> Input data:
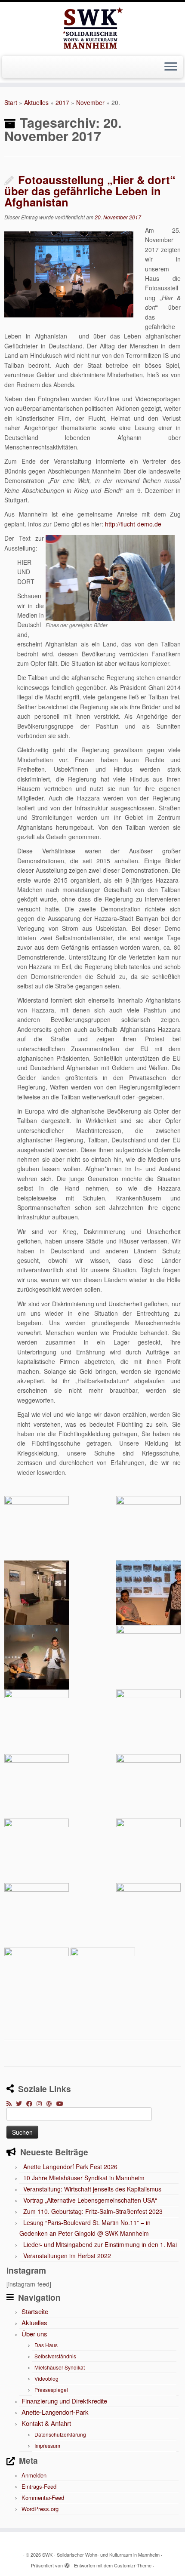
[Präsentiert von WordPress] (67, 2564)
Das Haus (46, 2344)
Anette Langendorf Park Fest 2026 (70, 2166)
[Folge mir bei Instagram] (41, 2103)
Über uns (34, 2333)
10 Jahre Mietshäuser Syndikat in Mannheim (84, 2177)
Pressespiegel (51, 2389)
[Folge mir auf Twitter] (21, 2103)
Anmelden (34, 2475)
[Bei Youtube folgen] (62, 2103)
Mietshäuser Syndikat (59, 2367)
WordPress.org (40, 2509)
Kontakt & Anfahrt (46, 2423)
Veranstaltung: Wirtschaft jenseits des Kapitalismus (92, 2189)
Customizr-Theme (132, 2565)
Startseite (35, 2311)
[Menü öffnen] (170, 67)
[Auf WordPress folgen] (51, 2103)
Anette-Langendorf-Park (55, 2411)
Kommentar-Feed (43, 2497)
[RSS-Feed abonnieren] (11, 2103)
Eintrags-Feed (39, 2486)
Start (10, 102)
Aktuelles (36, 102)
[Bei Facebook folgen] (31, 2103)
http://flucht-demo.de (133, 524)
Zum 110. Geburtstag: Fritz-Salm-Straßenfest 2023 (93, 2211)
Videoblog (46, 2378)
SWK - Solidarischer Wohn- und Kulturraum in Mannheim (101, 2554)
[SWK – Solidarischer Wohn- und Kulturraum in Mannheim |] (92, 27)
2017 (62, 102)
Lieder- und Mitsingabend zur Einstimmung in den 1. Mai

> Assignment: Go through the data and return each line where the word "Syndikat" appears.

> Expected output:
10 Jahre Mietshäuser Syndikat in Mannheim (84, 2177)
Mietshäuser Syndikat (59, 2367)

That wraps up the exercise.